Thursday, February 17, 2011

Scarcely Less Beautiful In Decline

In Charles Dickens' The Life And Adventures Of Nicholas Nickleby, a young man has freed an adolescent orphan from an abusive Yorkshire schoolmaster. They're now bound for Portsmouth, fleeing London to avoid causing Nicholas's mother and sister more grief, and we get some masterly reflections on aging:
A broad, fine, honest sun lighted up the green pastures and dimpled water with the semblance of summer, while it left the travellers all the invigorating freshness of that early time of year. The ground seemed elastic under their feet; the sheep-bells were music to their ears; and exhilarated by exercise, and stimulated by hope, they pushed onward with the strength of lions.

The day wore on, and all these bright colours subsided, and assumed a quieter tint, like young hopes softened down by time, or youthful features by degrees resolving into the calm and serenity of age. But they were scarcely less beautiful in their slow decline, than they had been in their prime; for nature gives to every time and season some beauties of its own; and from morning to night, as from the cradle to the grave, is but a succession of changes so gentle and easy, that we can scarcely mark their progress.
Photo: Roger Rees and David Threllfall as Nicholas and Smike in the 1982 Royal Shakespeare Company's production of Nicholas Nickleby

2 comments:

MK said...

What a wonderful passage. One I particularly enjoyed reading this month of birthdays, with I just having turned 60 and Mom about to turn 90.

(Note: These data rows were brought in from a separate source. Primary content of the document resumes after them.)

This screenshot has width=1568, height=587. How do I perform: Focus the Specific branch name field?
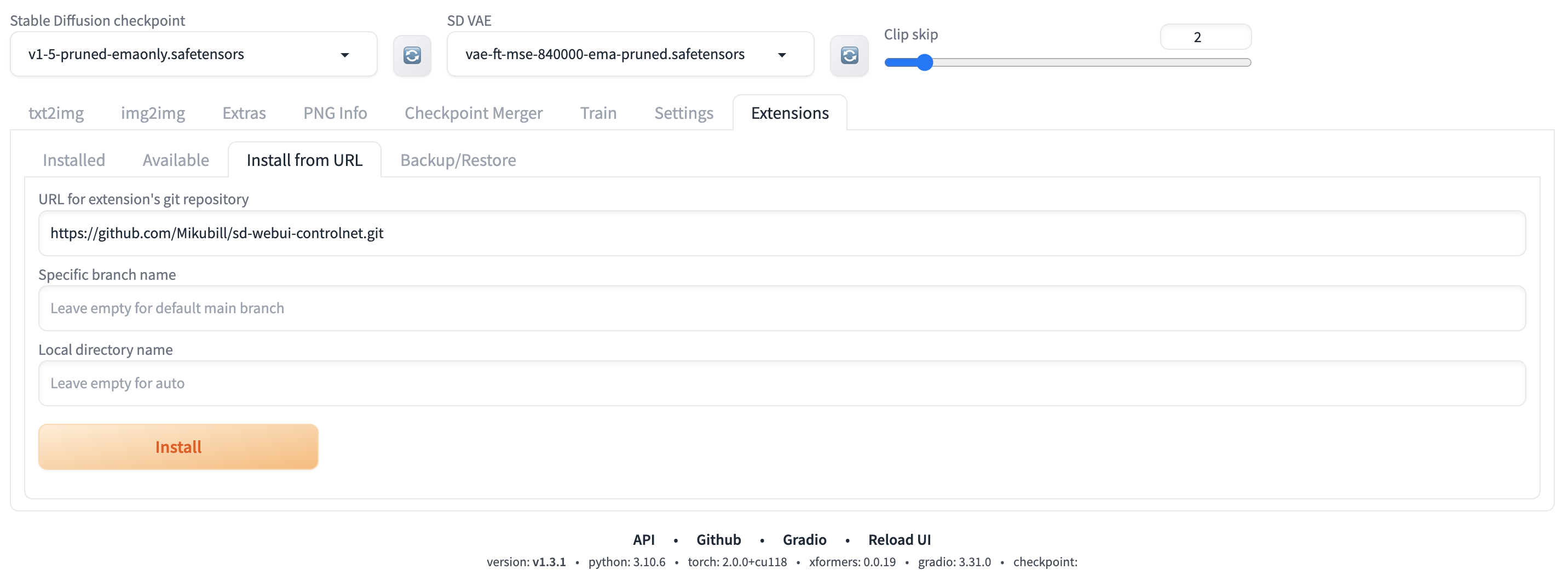(782, 308)
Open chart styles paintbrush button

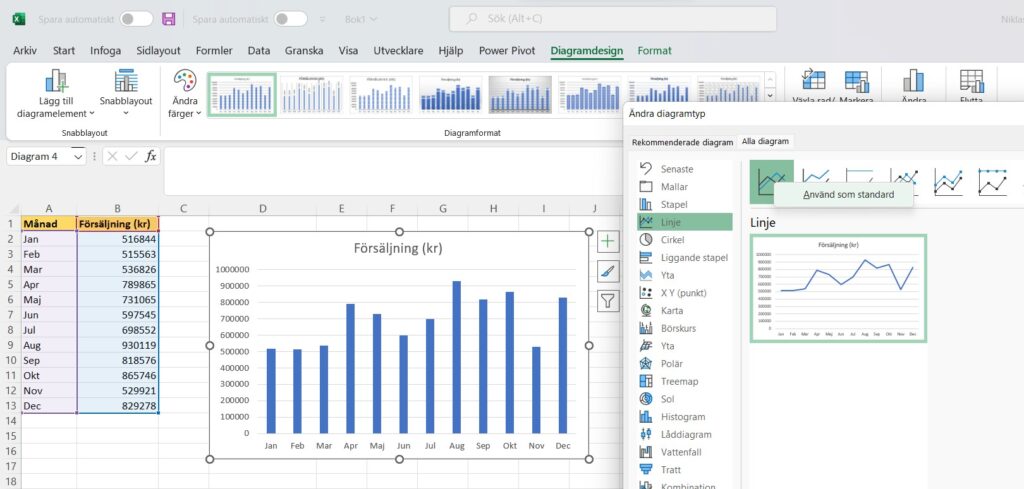pyautogui.click(x=609, y=270)
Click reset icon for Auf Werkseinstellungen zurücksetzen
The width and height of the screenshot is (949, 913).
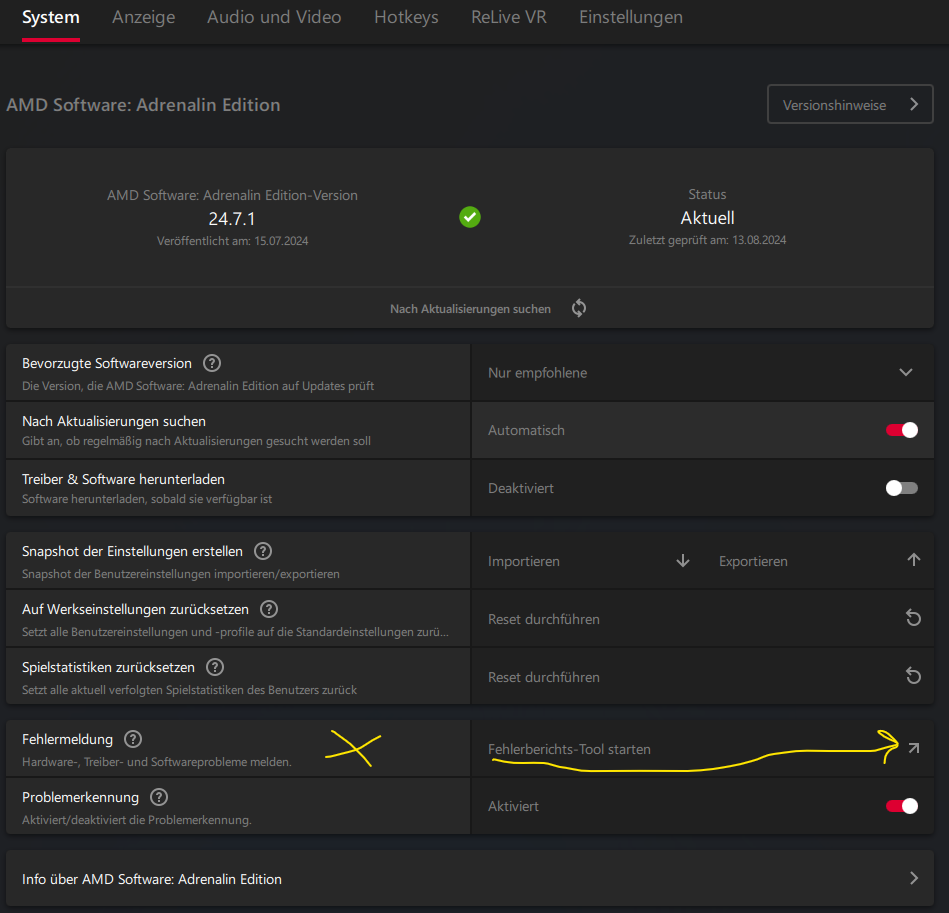[x=913, y=618]
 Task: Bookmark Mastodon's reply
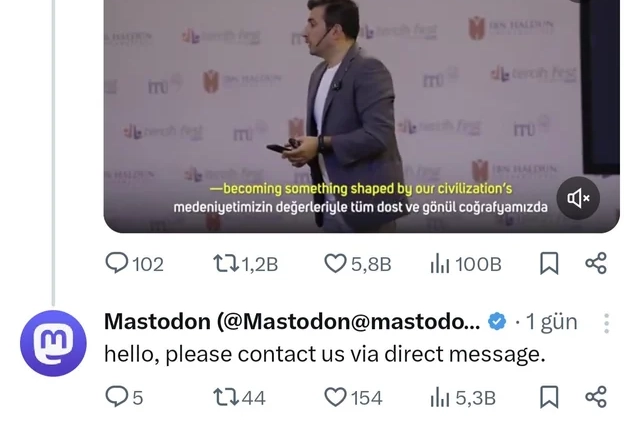coord(549,397)
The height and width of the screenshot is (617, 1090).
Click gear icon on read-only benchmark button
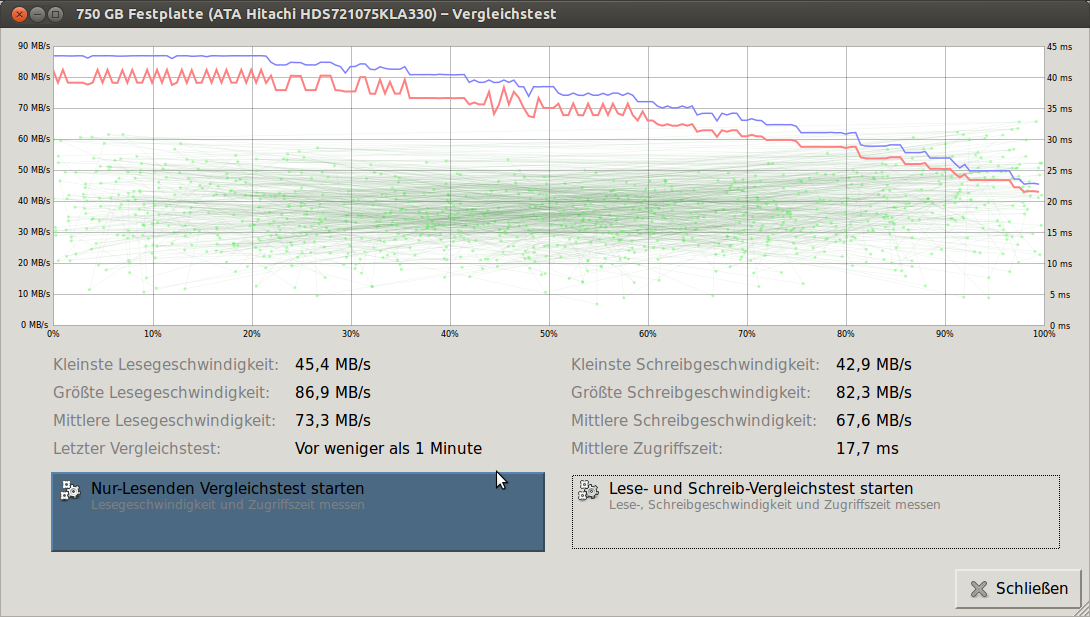click(x=70, y=490)
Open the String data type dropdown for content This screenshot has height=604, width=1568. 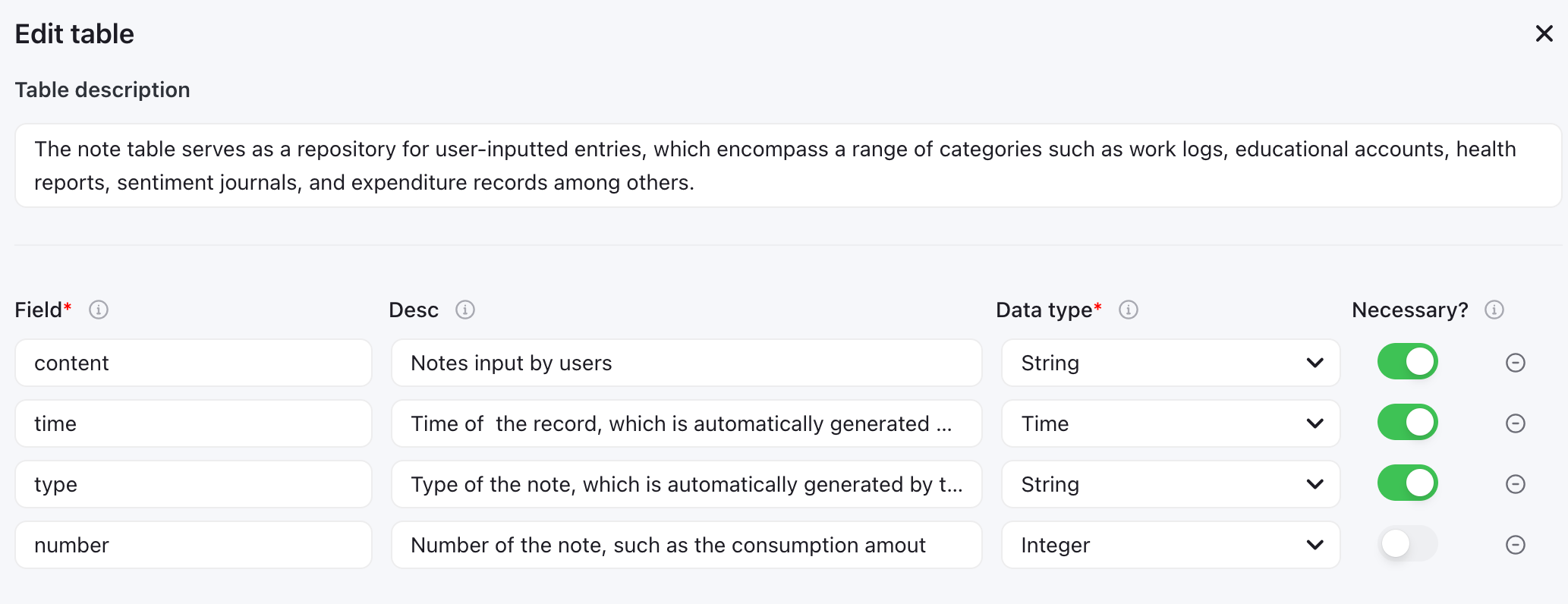[1171, 363]
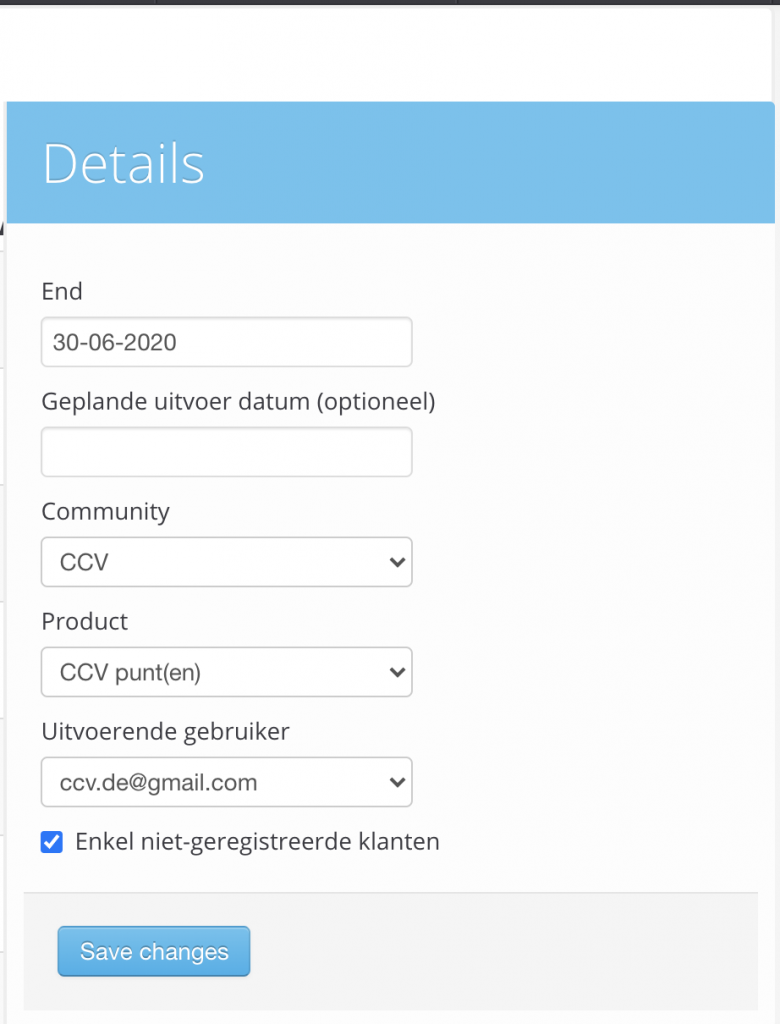Click the 'Uitvoerende gebruiker' field label
This screenshot has width=780, height=1024.
(165, 731)
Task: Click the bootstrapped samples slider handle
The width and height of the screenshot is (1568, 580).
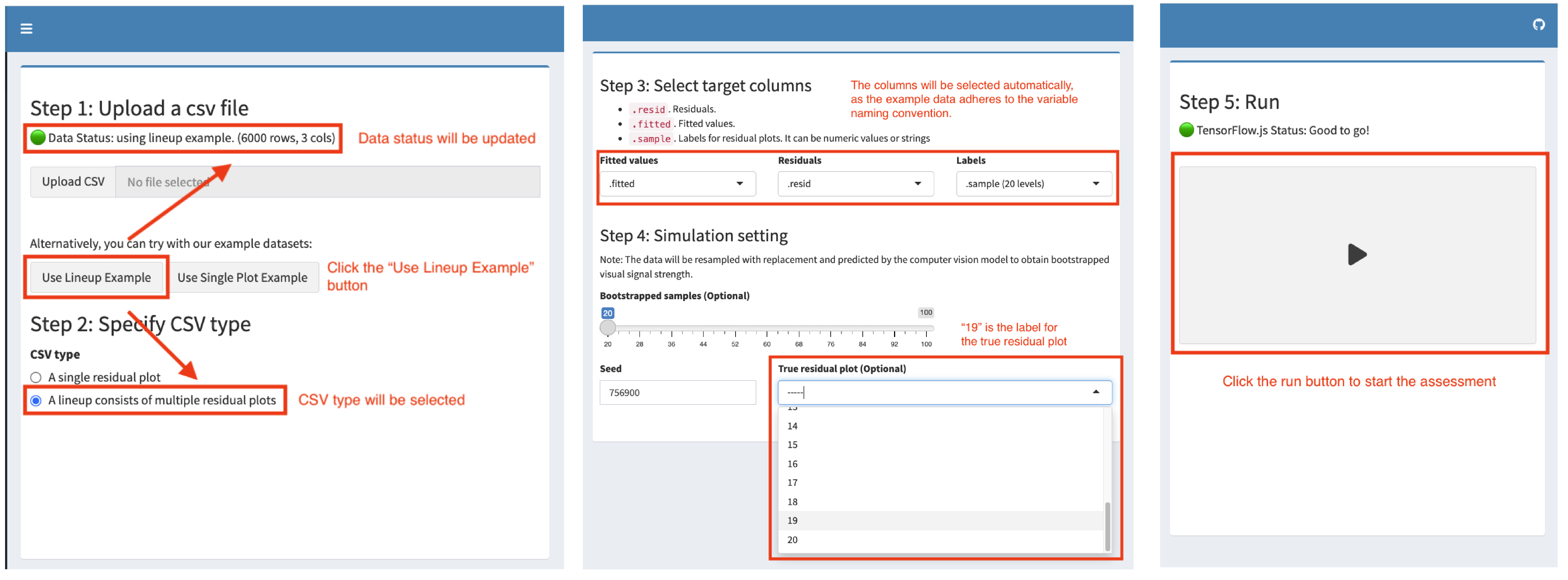Action: [607, 327]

Nicholas Nickleby is one of my favorite works by Charles Dickens. I especially like the fact that you pictured Rees and Threlfall. The RSC production, which I never saw on stage but saw on tv in the early 1980s and often have watched since on VHS (gotta update to DVD if I can), is a big favorite of mine. I think of it whenever I hear "God Rest Ye Merry Gentlemen" (one of my favorite carols as a result) at Christmas time.

Dick McNeill, the A-V supervisory archivist at the NARA Nixon Project, knew I liked the RSC production (I think he had seen it on tv, too). When I came in to work at Pickett Street wearing the corduroy knee-length pants that briefly were in style for women in the 80s, McNeill called me Nicholas Knickerby!

How in the world was I a Reagan Republican back then; my 1980s era attire always was avant garde and cutting edge, including wearing blue or black nail polish. I even used to wear the deliberately mismatched earrings you saw in some of the early music videos on MTV, I didn't look the part of what I then thought was a conservative Republican, at all! I've since come to realize I was moderate on most issues and conservative only on a few. Maybe the somewhat non-comformist attire and occasional rebellious streak I displayed during the 1980s were a clue that I would become an Independent by 1990!

Thanks again for the lovely post.

Fr. John said...

Thanks, MK, and thanks for the inspiration to finally order NN on DVD.

As I e-mailed you, I was listening to the cast album today. Whenever I hear "God Rest," I too think of the last scene of the RCS production. I assume Oliver did the orchestration, which at the end subverts the optimism of the carol as Rees stands alone on stage, holding another helpless child. Wow!

It's amazing how many people that production resonated with.

Thanks again for your reflections (and for the reminder of Dick McNeill's wit).